Friday, March 7, 2014

Mysql 5.6.16 on OSX throws connection errors with innodb_file_per_table option

Description:
Under heavy workload mysql 5.6.16 (replicated on 5.6.13 and higher)
throws connection errors "Lost connection to MySQL server at 
'sending authentication information', system error: 32". 
This was tested on OSX 10.8 and 10.9. The issue is not seen 
on windows or other unix servers like centos.

How to repeat:
This was tested and the issue was repeatable with a simple database 
import through the mysql client.The database dump had around 1000 tables
 and 200 MB in size. While the dump is being sourced other mysql client(s)
 trying to connect (even if it were a different user than the one running
 the import) you get the authentication error.

"mysql -uroot -p
Enter password: 
ERROR 2013 (HY000): Lost connection to MySQL server at 
'sending authentication information', system error: 32"

Also observed that passing in the host causes mysql to 
throw a different exception:

"mysql -uroot -p -h127.0.0.1
Enter password: 
ERROR 2013 (HY000): Lost connection to MySQL server at 
'reading authorization packet', system error: 0"

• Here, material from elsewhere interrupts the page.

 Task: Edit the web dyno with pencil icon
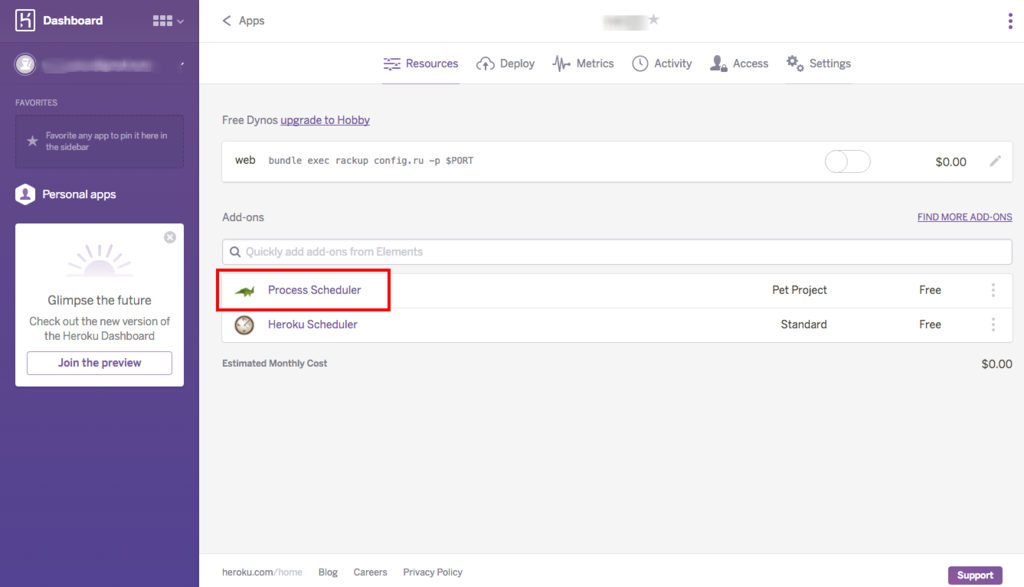[x=995, y=161]
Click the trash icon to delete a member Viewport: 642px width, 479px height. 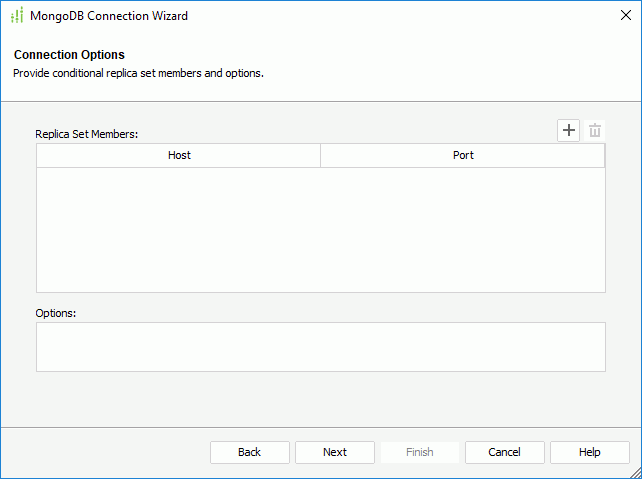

Running mysql under debug (mysql-dubug) and generating a trace 
shows the below when the issue occurs:

[login_connection: info: login_connection called by thread 11
login_connection: info: New connection received on TCP/IP (1089)
login_connection: info: Host: unknown host  ip: 127.0.0.1
acl_authenticate: info: com_change_user_pkt_len=0
my_message_sql: error: error: 1158  message: 
'Got an error reading communication packets'
my_message_sql: error: error: 1043  message: 'Bad handshake'
one_thread_per_connection_end: info: thd 0x7f824d245200 block_pthread 1 
 
The interesting piece of trace being "login_connection: info: 
Host: unknown host  ip: 127.0.0.1" where it sees the host as 
"unknown host" which appears to be the cause of the authentication error.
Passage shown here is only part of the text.